* [PATCH v2] x86: mm: Do not use set_{pud,pmd}_safe when splitting the large page
@ 2019-04-15 14:55 Singh, Brijesh
2019-04-15 15:58 ` Dave Hansen
0 siblings, 1 reply; 4+ messages in thread
From: Singh, Brijesh @ 2019-04-15 14:55 UTC (permalink / raw)
To: x86
Cc: linux-kernel, Singh, Brijesh, Peter Zijlstra, Dave Hansen,
Dan Williams, Kirill A . Shutemov, Andy Lutomirski,
Borislav Petkov, H . Peter Anvin, Thomas Gleixner, Lendacky,
Thomas
The following commit 0a9fe8ca844d ("x86/mm: Validate kernel_physical_mapping_init()
PTE population") triggers the below warning in the SEV guest.

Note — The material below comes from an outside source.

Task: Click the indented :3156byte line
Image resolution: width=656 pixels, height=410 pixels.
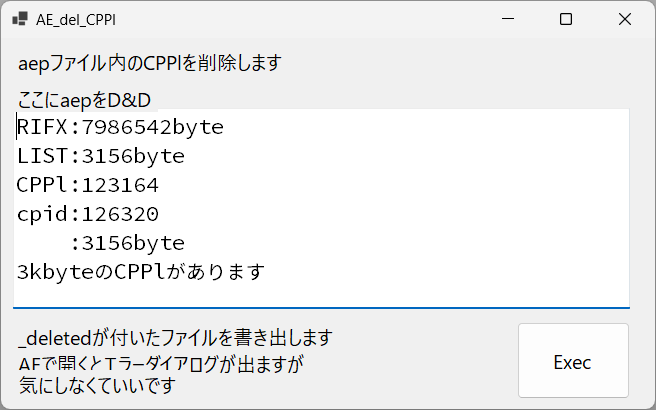Action: point(128,243)
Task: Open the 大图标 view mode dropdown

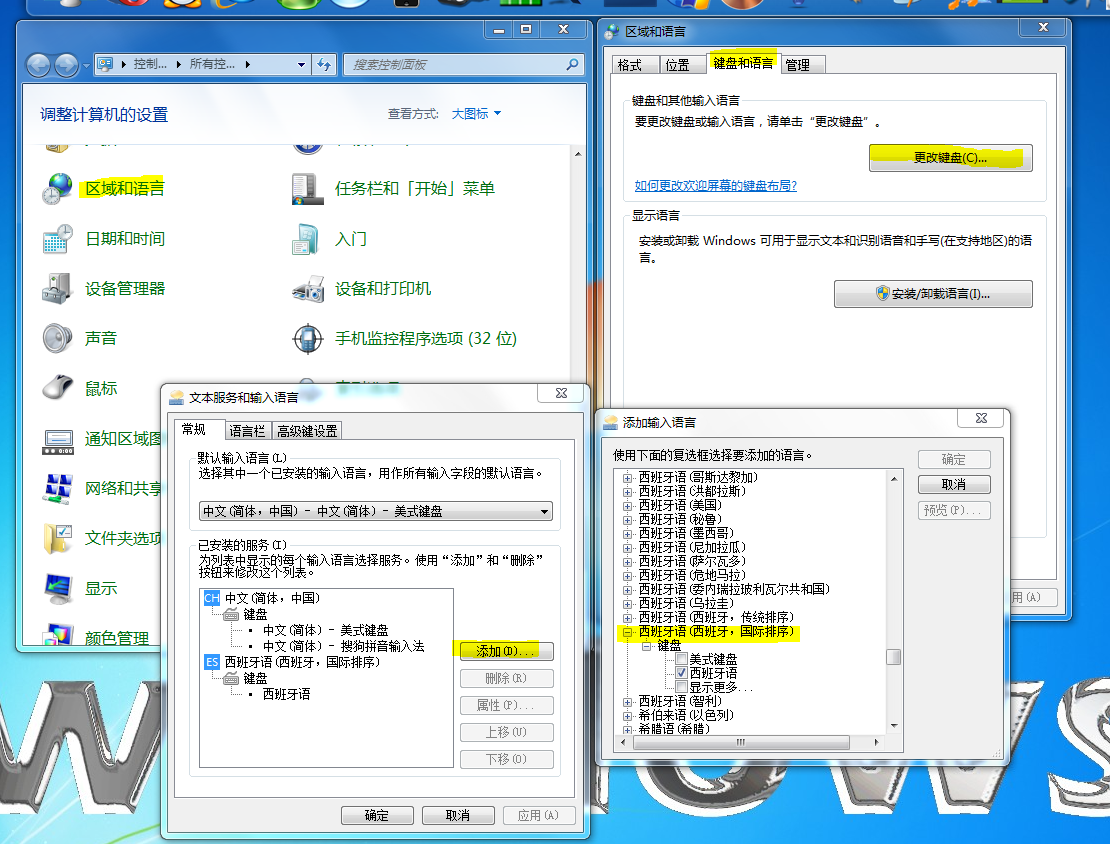Action: pos(476,114)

WARNING: CPU: 0 PID: 0 at arch/x86/include/asm/pgalloc.h:87 phys_pmd_init+0x30d/0x386
Call Trace:
kernel_physical_mapping_init+0xce/0x259
early_set_memory_enc_dec+0x10f/0x160
kvm_smp_prepare_boot_cpu+0x71/0x9d
start_kernel+0x1c9/0x50b
secondary_startup_64+0xa4/0xb0
The SEV guest calls kernel_physical_mapping_init() to clear the encryption
mask from an existing mapping. While clearing the encryption mask
kernel_physical_mapping_init() splits the large pages into the smaller.
To split the page, the kernel_physical_mapping_init() allocates a new page
and updates the existing entry. The set_{pud,pmd}_safe triggers warning
when updating the entry with page in the present state.

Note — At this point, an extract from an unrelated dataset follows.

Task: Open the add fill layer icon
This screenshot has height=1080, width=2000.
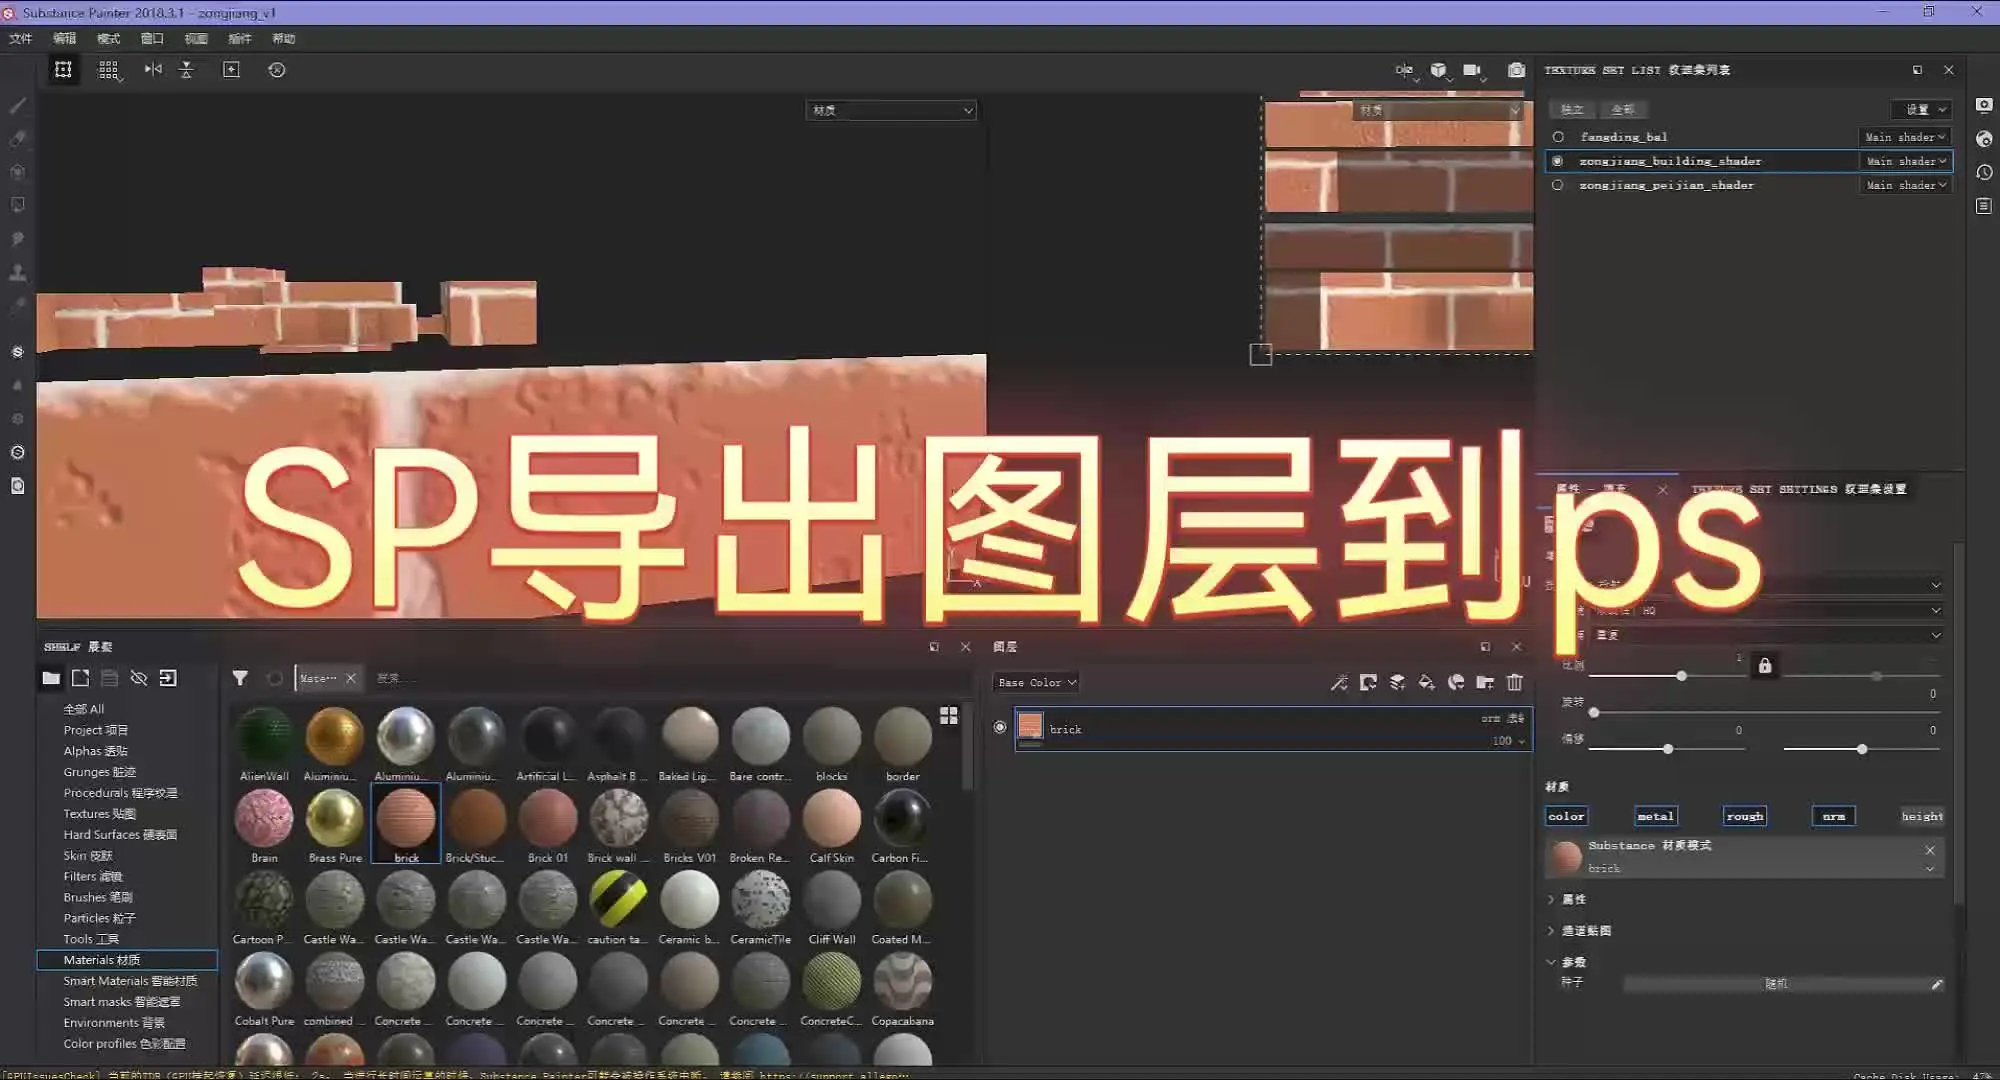Action: 1427,683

Add a new kernel_physical_mapping_change() which uses the non-safe variants
of set_{pmd,pud,p4d}() and {pmd,pud,p4d}_populate() routines when updating
the entry. Since the kernel_physical_mapping_change() may replace the
existing entry with a new entry so the caller is responsible to issue the
TLB flushes. Update the early_set_memory_enc_dec() to use
kernel_physical_mapping_change() when it wants to clear the memory
encryption mask from the page table entry.
Signed-off-by: Brijesh Singh <brijesh.singh@amd.com>
Fixes: 0a9fe8ca844d (x86/mm: Validate kernel_physical_mapping_init() ...)
Cc: Peter Zijlstra <peterz@infradead.org>
Cc: Dave Hansen <dave.hansen@intel.com>
Cc: Dan Williams <dan.j.williams@intel.com>
Cc: Kirill A. Shutemov <kirill.shutemov@linux.intel.com>
Cc: Peter Zijlstra (Intel) <peterz@infradead.org>
Cc: Andy Lutomirski <luto@kernel.org>
Cc: Borislav Petkov <bp@alien8.de>
Cc: H. Peter Anvin <hpa@zytor.com>
Cc: Thomas Gleixner <tglx@linutronix.de>
Cc: Tom Lendacky <Thomas.Lendacky@amd.com>
---
Changes since v1:
- add kernel_physical_mapping_change() which uses non-safe variants of
set_{pmd,pud,pte}.
arch/x86/mm/init_64.c | 137 ++++++++++++++++++++++++++++----------
arch/x86/mm/mem_encrypt.c | 6 +-
arch/x86/mm/mm_internal.h | 3 +
3 files changed, 106 insertions(+), 40 deletions(-)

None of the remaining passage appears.